Your instructions —
Quote the lines below, starting with the line that contains "Screen dimensions: 954x500" and ending with the line that contains "pyautogui.click(x=46, y=409)", both included. Leave the pictures out of your answer.

Task inputs —

+---+

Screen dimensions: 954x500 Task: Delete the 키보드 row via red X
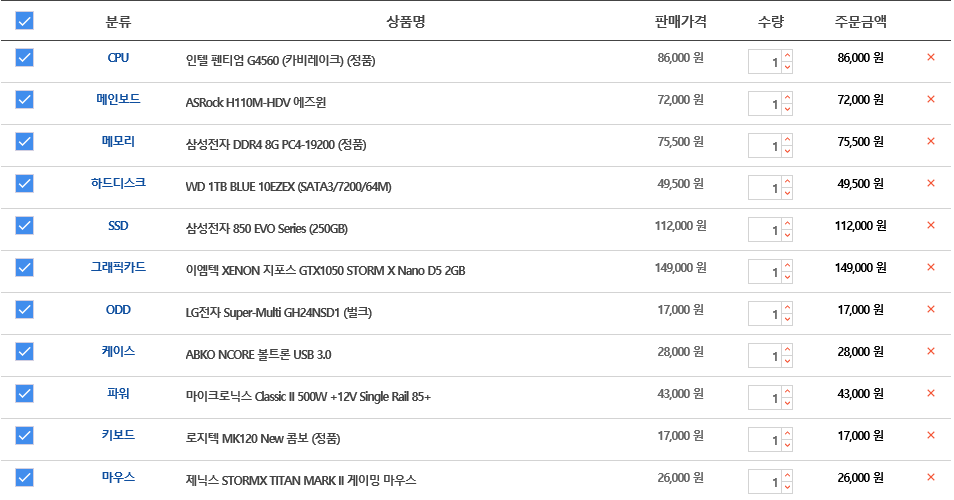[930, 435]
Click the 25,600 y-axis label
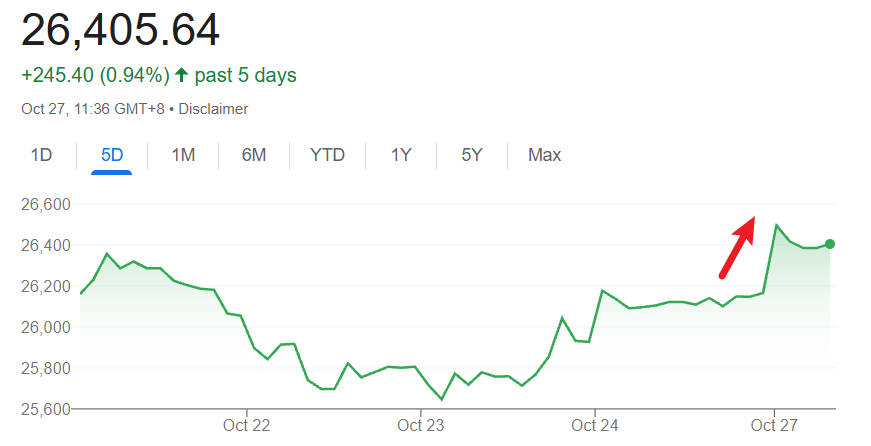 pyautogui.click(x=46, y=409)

+---+

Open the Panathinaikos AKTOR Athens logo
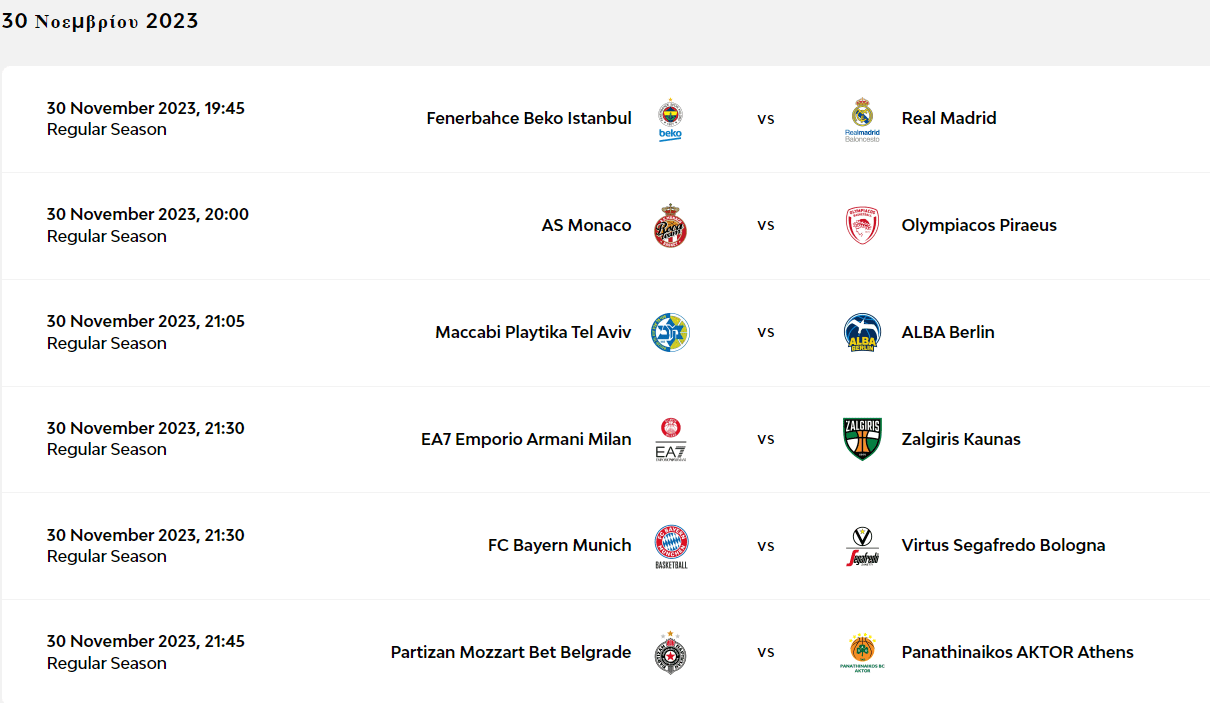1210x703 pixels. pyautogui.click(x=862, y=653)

+---+

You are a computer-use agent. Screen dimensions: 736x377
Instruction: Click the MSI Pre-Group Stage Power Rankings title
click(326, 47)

+---+

Exercise output —
Screen dimensions: 954x500 Task: Delete the 키보드 row via red X
[930, 435]
Click the 25,600 y-axis label
 pyautogui.click(x=46, y=409)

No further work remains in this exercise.